VI
Il s’agit d’une grande partie de paume pour dimanche prochain, à l’occasion de la Saint-Damase, au bourg d’Hasparitz.
Arrochkoa et Ramuntcho, compagnons de continuelles courses à travers le pays d’alentour, cheminent le jour entier, dans la petite voiture des Detcharry pour organiser cette partie-là, qui représente à leurs yeux un évènement considérable.
D’abord, ils ont été consulter Marcos, l’un des Iragola. Au coin d’un bois, devant la porte de sa maison verdie à l’ombre, ils l’ont trouvé assis sur une souche de châtaignier, toujours grave et sculptural, les yeux inspirés et le geste noble, en train de faire manger la soupe à un tout petit frère encore dans ses maillots.
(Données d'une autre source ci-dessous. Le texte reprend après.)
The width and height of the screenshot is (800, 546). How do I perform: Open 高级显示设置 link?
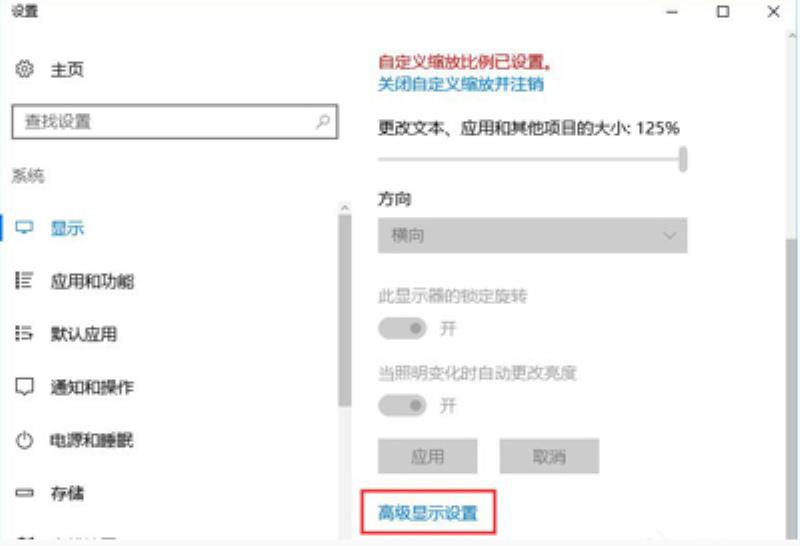pyautogui.click(x=428, y=512)
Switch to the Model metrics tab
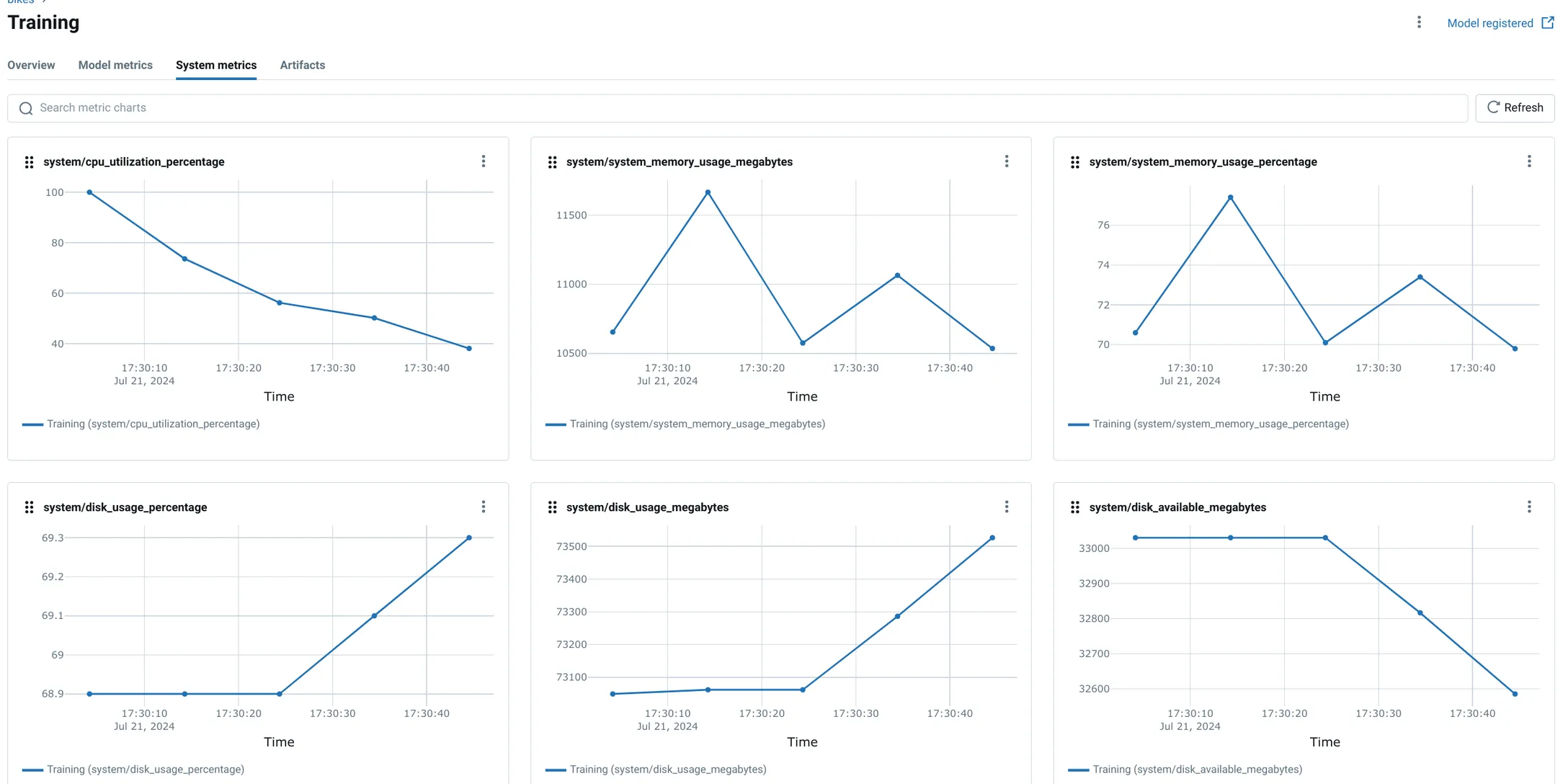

– C’est le petit onzième, celui-là ? ont-ils demandé en riant.
– Ah ! ouat !… a répondu le grand aîné, il court déjà comme un lapin dans la bruyère, le onzième de nous ! C’est le numéro douze, celui-ci !… vous savez bien, le petit Jean-Baptiste, le petit nouveau qui, je le pense, ne sera pas le dernier.
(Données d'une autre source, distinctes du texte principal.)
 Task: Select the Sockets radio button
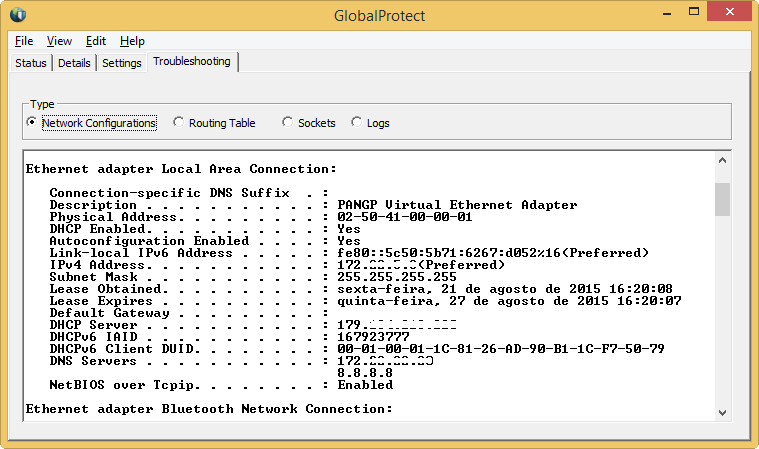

Et puis, baissant la tête pour ne pas se heurter aux branches, ils ont traversé les bois, les futaies de chênes sous lesquelles s’étend à l’infini la dentelle rousse des fougères.
Et ils ont traversé plusieurs villages aussi, – villages basques, groupés tous autour de ces deux choses qui en sont le cœur et qui en symbolisent la vie : l’église et le jeu de paume. Çà et là, ils ont frappé à des portes de maisons isolées, maisons hautes et grandes, soigneusement blanchies à la chaux, avec des auvents verts, et des balcons de bois où sèchent au dernier soleil des chapelets de piments rouges. Longuement ils ont parlementé, en leur langage si fermé aux étrangers de France, avec les joueurs fameux, les champions attitrés, – ceux dont on a vu les noms bizarres sur tous les journaux du sud-ouest, sur toutes les affiches de Biarritz ou de Saint-Jean-de-Luz, et qui, dans la vie ordinaire, sont de braves aubergistes de campagne, des forgerons, des contrebandiers, la veste jetée à l’épaule et les manches de chemise retroussées sur des bras de bronze.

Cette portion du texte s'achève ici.